In breve la robusta fibra del Papa trionfò sul male. Non appena si fu ristabilito, Giulio II si adoperò affinché il concilio di Pisa non avesse luogo e fece passi a Firenze perché non permettesse che le sedute si tenessero nel suo territorio. Non osando la signoria fiorentina rompere l'amicizia col re di Francia e col Papa e tenendo perciò un atteggiamento indeciso, Giulio II lanciò l' interdetto su Pisa e Firenze; nello stesso tempo intensificò le pratiche da tempo iniziate presso la Spagna e l' Inghilterra per trascinarle nella guerra contro la Francia e il 5 ottobre pubblicò solennemente nella Chiesa di Santa Maria del Popolo col grido di "fuori i barbari"  la LEGA SANTA tra la Chiesa, Ferdinando il Cattolico e la repubblica di Venezia.

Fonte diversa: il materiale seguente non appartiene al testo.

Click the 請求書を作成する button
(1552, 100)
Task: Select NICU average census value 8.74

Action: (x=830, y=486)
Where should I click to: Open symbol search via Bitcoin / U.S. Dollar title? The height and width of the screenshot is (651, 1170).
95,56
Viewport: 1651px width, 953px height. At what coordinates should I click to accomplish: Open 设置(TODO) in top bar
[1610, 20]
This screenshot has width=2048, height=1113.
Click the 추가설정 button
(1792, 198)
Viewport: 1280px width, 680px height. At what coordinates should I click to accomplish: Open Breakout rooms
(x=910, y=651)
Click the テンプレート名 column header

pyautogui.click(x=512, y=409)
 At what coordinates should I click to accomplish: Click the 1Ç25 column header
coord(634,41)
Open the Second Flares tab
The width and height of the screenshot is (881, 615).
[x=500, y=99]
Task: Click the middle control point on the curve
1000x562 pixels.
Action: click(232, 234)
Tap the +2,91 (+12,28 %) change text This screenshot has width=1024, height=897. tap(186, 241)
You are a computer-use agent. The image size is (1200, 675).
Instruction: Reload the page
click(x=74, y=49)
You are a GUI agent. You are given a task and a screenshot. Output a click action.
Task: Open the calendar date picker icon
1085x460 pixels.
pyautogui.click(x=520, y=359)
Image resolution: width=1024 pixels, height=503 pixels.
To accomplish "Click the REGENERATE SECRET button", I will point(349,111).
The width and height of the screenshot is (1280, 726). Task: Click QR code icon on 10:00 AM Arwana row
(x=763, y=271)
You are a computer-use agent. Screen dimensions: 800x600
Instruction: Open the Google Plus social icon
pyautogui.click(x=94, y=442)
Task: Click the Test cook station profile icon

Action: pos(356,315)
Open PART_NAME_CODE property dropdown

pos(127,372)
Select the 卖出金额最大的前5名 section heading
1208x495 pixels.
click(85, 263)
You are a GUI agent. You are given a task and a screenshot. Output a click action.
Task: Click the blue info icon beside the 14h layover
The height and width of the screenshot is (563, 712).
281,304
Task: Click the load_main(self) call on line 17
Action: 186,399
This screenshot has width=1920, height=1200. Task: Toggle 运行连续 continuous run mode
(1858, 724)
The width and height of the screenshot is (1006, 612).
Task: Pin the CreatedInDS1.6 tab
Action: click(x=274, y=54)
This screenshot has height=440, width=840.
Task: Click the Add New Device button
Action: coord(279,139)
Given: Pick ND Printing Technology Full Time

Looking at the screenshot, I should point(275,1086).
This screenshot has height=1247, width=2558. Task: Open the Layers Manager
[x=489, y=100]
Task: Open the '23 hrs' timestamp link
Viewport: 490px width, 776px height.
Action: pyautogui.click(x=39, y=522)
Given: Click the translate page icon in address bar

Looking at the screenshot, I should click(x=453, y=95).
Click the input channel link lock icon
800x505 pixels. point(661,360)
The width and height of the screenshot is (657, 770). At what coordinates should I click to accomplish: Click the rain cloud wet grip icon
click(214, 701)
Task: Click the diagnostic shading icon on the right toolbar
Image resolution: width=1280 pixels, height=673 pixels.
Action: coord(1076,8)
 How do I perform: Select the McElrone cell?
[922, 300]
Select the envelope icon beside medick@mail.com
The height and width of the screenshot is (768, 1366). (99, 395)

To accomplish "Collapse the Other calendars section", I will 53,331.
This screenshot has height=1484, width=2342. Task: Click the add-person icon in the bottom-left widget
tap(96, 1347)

Il concilio di Pisa, su cui tanto assegnamento facevano Luigi XII e Massimiliano, ebbe il più grande insuccesso. Pochissimi furono i prelati che  intervennero e questi furono apertamente osteggiati dalla cittadinanza e dal clero di Pisa che rifiutò loro le chiese e i paramenti. 

Il 13 novembre, accesasi una mischia tra i cittadini e gli arcieri francesi di scorta ai cardinali ribelli, questi, colti da paura, abbandonarono la città e trasferirono il concilio a Milano, la cui popolazione non fece loro migliore accoglienza. Si dimostravano quindi inefficaci le "armi spirituali" suscitate contro il Pontefice dal re di Francia e la decisione della grande contesa veniva affidata alle sorti ancora una volta alle "armi vere".

""...La Lega Santa - scrive il Sismondi - aveva per obbiettivo il mantenimento dell'unione della Chiesa minacciata di scisma dal conciliabolo di Pisa; la restituzione alla Santa Sede di Bologna e di ogni altro feudo che immediatamente p successivamente  potesse appartenerle, volendo indicare con ciò lo stato di Ferrara; per ultimo la cacciata dall'Italia con un poderoso esercito di chiunque si opponesse a questo duplice proposito, vale a dire del re di Francia.

 Per mettere in piedi questo esercito il Papa prometteva quattrocento uomini d'arme, cinquecento cavalli e seimila fanti, la repubblica di Venezia ottocento uomini d'arme, mille cavalli ed ottomila fanti, il re di Spagna milleduecento uomini d'arme, mille cavalli e diecimila fanti. Ma, poiché il contingente del re cattolico richiedeva troppa spesa, il Papa e il senato si obbligavano a pagargli ventimila ducati al mese ciascuno per tutta la durata della guerra. 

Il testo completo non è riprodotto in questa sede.